### CONSIGNE
D'après le passage source, sur quelle île Yohann Tounga dîne-t-il avec ses collègues le soir du 4 avril ?

### PASSAGE SOURCE
******************************

Un jeune policier de la région parisienne venu passer des vacances de rêve en Thaïlande en avril a vu sa vie basculer lorsqu’une jeune britannique, conquête d’un soir, l’a faussement accusé de viol
Un peu sonné, Yohann Tounga a pu reprendre ce matin l’avion pour la France après des vacances qu’il n’est pas prêt d’oublier. Le jeune policier en poste dans le 93, venu avec un groupe de collègues profiter d’un séjour dans les îles thaïlandaises début avril, vient juste de récupérer son passeport, confisqué par la police thaïlandaise. Motif : une accusation de viol, portée par une jeune Britannique de 18 ans, Bethlyn K.
Rencontre d’un soir
Le soir du 4 avril, il dîne sur l’île de Koh Tao en compagnie d’une vingtaine de collègues, puis le groupe décide de poursuivre la soirée dans un bar. Là, il fait la connaissance de Bethlyn, jeune anglaise accompagnée d’une amie de même nationalité et d’un jeune homme Turc. “On a commencé à flirter, se rappelle-t-il, on s’est embrassé en public.” Alors qu’ils se sont un peu éloignés pour avoir plus d’intimité, ils se rendent compte à leur retour que leurs amis respectifs ont quitté les lieux.
Yohann propose donc à Bethlyn de l’accompagner jusqu’à sa chambre d’hôtel, au Wind Beach Resort en bord de plage. Les caméras de surveillance les montrent marcher main dans la main jusqu’à l’hôtel, puis ressortir pour acheter "une bouteille d’eau" et revenir jusqu’à la chambre. "Ces caméras de surveillance et les témoignages au bar ont été essentiels pour déterminer l’innocence du prévenu", explique le Lieutenant-Colonel Napha Senathit en charge du dossier.
La jeune femme passe la nuit sur place, puis le lendemain matin, ils ont, selon Yohann, “un autre rapport sexuel”, puis il la raccompagne jusqu’à un taxi, où elle l’embrasse -comme documenté par la vidéosurveillance- et part rejoindre ses amis. Yohann fait ses valises pour Phuket, où il sera arrêté quelques jours plus tard, à une descente de bus, puis ramené à Koh Samui, unité administrative dont dépend l’enquête. Bethlyn l’accuse de l’avoir droguée puis violée.

******************************

Entrées du jeu de données:
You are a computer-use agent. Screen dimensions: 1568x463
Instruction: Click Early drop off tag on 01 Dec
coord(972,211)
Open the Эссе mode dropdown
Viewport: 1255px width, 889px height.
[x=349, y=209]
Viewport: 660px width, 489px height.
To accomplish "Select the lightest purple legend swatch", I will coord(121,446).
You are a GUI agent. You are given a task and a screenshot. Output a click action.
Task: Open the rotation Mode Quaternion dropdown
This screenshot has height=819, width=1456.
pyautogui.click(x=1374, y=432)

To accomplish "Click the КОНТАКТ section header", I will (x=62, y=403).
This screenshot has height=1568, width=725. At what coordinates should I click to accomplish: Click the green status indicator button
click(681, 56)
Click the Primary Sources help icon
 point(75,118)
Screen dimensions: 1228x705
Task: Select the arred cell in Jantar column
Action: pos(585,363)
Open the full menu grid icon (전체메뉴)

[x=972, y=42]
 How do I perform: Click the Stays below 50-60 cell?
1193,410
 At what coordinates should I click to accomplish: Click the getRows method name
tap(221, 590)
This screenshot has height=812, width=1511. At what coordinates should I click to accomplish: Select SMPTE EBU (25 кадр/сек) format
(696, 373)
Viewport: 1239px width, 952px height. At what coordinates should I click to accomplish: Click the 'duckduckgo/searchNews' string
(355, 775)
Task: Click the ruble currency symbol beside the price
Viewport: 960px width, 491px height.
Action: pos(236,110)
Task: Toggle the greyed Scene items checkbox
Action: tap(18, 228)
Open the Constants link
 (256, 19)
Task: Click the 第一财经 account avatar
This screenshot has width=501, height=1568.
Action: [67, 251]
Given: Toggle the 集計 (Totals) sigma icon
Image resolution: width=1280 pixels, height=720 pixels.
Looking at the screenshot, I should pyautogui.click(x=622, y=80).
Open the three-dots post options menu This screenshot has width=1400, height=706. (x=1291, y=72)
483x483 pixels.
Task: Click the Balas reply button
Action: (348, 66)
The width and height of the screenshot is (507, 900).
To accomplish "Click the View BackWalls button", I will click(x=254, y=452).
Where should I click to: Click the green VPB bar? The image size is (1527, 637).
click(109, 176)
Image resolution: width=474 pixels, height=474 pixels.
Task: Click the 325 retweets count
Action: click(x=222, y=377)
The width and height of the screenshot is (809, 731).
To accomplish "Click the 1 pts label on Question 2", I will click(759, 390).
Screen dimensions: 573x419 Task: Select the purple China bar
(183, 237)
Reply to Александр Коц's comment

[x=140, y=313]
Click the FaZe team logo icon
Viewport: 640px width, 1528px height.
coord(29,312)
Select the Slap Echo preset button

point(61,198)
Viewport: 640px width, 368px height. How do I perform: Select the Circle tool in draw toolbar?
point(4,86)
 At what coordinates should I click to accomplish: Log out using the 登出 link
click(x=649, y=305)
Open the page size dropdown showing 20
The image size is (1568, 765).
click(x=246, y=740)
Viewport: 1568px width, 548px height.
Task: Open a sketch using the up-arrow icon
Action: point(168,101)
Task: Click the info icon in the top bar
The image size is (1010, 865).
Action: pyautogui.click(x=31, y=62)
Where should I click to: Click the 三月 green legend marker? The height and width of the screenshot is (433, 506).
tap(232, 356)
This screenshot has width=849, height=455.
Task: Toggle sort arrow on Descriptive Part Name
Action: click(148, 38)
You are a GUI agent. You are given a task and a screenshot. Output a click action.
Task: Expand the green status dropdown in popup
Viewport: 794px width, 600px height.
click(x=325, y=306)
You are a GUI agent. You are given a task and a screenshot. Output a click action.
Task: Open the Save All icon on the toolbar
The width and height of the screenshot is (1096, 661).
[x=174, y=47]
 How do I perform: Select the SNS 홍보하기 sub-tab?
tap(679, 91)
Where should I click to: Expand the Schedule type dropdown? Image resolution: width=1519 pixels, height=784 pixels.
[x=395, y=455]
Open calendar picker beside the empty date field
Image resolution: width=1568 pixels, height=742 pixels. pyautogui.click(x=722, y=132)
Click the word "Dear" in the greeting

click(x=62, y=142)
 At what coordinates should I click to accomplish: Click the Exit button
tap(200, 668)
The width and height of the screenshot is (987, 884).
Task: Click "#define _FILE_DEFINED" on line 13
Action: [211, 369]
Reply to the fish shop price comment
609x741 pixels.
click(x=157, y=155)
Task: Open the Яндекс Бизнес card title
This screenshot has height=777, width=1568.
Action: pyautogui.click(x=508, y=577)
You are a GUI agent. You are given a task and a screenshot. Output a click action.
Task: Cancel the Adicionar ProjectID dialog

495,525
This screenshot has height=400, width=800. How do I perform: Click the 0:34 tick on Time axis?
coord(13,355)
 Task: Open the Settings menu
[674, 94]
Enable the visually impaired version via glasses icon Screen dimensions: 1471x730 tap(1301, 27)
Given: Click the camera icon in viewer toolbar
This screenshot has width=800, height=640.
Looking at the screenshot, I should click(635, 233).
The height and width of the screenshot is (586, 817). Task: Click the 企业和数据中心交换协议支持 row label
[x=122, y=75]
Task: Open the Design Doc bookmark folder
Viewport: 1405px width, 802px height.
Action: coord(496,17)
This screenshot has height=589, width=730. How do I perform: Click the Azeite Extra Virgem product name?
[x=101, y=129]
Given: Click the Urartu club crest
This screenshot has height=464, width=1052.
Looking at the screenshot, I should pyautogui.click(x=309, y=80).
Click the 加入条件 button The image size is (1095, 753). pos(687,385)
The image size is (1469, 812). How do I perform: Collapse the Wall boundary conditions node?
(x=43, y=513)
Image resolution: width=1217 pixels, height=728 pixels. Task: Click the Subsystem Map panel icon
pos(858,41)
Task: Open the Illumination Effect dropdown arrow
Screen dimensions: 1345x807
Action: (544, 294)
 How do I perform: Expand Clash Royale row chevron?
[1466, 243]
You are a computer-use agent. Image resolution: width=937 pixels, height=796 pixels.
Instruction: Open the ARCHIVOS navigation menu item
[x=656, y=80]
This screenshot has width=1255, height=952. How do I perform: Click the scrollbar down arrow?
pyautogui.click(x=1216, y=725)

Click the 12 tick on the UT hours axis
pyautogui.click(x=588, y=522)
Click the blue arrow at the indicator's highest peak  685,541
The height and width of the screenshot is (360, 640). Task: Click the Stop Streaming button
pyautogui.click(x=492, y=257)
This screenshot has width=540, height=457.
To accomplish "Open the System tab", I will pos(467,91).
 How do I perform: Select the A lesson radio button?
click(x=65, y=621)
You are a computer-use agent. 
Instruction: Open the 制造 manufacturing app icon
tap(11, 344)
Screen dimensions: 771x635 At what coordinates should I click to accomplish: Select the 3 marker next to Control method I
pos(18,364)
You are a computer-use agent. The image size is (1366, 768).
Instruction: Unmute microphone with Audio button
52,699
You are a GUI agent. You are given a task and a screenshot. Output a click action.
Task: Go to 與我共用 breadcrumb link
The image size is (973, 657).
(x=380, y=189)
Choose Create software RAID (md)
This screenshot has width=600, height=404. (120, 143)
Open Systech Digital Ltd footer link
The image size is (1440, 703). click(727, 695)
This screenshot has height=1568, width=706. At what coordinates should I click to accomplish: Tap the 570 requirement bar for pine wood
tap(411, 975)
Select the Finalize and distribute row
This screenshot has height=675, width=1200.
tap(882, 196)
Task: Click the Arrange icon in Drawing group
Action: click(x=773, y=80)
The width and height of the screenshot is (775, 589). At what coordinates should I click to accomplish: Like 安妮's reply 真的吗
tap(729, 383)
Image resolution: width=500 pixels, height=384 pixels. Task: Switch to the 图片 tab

******************************

### RÉPONSE RÉDIGÉE
Sur l'île de Koh Tao.